As I mentioned, the Java program from the original does this, reads the data, and builds a Verilog model that can create the output waveform. I wrote a C program that does basically the same thing but builds a VCD file instead. The lower-case command line parameters must match the settings in the Verilog configuration file. Here’s the help text:

Usage: la2vcd [-B] [-W] [-F frequency] [-T timescale] -b baud, -t trigger_pos -c cap_width, -r repeat_width, -n samples -o vcd_file port_name
You need all the lower case options, although baud will default to 9600
-B output only bytes of capture
-W output only words (default is both bytes and words)
-F sets frequency in MHz (e.g., -F 250).
Or you can set the timescale (e.g, -T 1ns) with -T. 
Note the timescale should be twice the clock frequency. 
Default to 1nS and you do your own math.

The other parameters (-B, -W, -F, and -T) are optional. A typical command line that would match the above configuration would be:

la2vcd -B -F 12 -t 513 -c 2 -r 2 -n 1024 -o test.vcd /dev/ttyUSB0

Note the width parameters are in bytes, so a 16 in the configuration will be a 2 on the command line. The command will wait for a trigger and read the data, writing it to test.vcd. You can open that file using any VCD viewer, such as gtkwave.

Reading the Data — gtkwave Tricks

Once you have the vcd file, you can open it in gtkwave. Depending on the options, you may have signal words, individual bytes, or both. In addition, the clock and a triggered output will appear. Of course, you can adjust the gtkwave output any way you like.

There are a few tricks that can make life easier, though. Since you probably have simulated and “real” data in two VCD files, try twinwave. This is a wrapper around gtkwave that starts two sessions and synchronizes them. So if you scroll or place a marker on one set of data, you get the same effect on the other. Just run, for example:

twinwave spin.vcd ++ test.vcd

Another nice trick is that you can make an ASCII file with numbers and names in it like this:

0 IDLE
1 RUN
2 PAUSE

If that file were, say, state.txt, you can associate it with a trace in gtkwave by right-clicking the trace label and selecting Data Format | Trace Filter File. Then the values of the trace will show up as names instead of numbers which can be handy.

The Place of Live Data

The truth is, pulling live data off an FPGA ought to be your last resort. Simulation is generally very good and time spent learning how to manage post-synthesis simulation will pay off later. After all, in a simulation, you have a bird’s eye view of any data you want to see. However, there are times when you have to see what’s going on in the real hardware.
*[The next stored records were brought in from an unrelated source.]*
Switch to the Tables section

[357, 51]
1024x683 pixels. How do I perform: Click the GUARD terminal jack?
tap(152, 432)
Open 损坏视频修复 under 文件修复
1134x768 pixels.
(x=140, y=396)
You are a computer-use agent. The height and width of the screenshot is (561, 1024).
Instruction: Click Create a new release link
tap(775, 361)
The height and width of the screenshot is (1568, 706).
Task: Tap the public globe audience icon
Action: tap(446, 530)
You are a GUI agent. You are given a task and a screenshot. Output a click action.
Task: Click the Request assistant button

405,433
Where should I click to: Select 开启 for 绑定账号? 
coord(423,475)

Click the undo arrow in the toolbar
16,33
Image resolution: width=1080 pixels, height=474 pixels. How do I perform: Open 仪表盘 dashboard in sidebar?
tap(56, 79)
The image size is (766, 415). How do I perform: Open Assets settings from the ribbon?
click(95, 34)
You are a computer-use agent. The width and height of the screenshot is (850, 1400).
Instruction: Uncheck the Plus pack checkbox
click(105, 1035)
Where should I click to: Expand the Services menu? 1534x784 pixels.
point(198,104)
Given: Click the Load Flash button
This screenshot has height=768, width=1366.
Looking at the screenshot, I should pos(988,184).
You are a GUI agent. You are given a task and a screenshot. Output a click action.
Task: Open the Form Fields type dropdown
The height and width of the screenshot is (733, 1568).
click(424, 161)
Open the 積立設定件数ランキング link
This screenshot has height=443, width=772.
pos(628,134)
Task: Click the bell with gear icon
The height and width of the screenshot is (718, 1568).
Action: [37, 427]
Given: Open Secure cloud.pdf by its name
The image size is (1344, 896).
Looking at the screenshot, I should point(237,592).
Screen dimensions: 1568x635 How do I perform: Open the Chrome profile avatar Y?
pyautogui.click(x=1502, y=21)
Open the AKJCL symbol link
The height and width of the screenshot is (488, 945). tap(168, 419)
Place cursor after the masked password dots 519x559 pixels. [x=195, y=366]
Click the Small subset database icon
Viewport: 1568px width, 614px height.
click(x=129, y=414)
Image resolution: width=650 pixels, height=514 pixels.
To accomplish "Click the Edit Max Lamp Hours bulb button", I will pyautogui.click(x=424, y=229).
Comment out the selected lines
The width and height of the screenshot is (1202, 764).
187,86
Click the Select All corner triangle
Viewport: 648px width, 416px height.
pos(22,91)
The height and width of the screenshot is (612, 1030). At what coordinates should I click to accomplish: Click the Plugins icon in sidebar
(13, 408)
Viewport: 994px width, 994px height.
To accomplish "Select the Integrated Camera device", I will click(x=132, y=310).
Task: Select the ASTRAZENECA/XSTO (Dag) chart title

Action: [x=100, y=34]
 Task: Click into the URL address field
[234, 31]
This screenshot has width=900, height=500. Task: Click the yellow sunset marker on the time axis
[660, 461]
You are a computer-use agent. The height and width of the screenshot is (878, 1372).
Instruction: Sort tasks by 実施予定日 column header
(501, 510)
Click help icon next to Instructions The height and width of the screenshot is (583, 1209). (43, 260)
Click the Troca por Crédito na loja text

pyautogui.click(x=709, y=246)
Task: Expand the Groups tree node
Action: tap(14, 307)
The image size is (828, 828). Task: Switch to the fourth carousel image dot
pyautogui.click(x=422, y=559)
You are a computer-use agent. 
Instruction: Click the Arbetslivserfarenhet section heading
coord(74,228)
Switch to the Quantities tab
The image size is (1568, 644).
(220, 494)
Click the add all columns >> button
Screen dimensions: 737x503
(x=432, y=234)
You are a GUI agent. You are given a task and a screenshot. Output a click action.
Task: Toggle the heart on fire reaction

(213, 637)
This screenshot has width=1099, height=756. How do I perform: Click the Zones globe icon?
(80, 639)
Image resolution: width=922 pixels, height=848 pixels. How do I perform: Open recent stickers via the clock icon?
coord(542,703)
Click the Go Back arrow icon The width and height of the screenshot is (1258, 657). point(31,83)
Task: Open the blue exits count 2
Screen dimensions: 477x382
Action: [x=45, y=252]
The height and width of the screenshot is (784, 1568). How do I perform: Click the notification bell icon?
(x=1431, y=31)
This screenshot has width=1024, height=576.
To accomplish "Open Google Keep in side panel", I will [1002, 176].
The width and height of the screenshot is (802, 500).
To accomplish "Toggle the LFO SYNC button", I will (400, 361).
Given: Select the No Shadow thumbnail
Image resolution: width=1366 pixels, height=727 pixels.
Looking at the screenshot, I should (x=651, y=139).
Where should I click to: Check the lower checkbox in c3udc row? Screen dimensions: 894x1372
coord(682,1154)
Then again, inserting any sort of logic analyzer core will introduce some change to your design unless you plan to leave it in there forever. So there are limitations. But if you need it, it can sometimes prove priceless.

I extended the existing open source Verifla project, but I’m tempted to rewrite it. It seems like you could have just as easily made a true circular buffer and improved the memory utilization in a common case where you get a trigger very quickly after arming. Then again, this does work so maybe the right attitude is “if it ain’t broke, don’t fix it.”

The code should be fairly portable. I’ve personally used it on IceStorm and Quartus. The biggest issues would be the initialization code which already cropped up and the inference of memory. Worst case you could always use a device primitive for memory for a specific case.

It would be interesting to either package this up to have a larger version with a user interface or to grab the SUMP2 code and create a fork specifically for embedding. Should you accept the challenge, be sure to let us know on the tip line so we can tell everyone about it.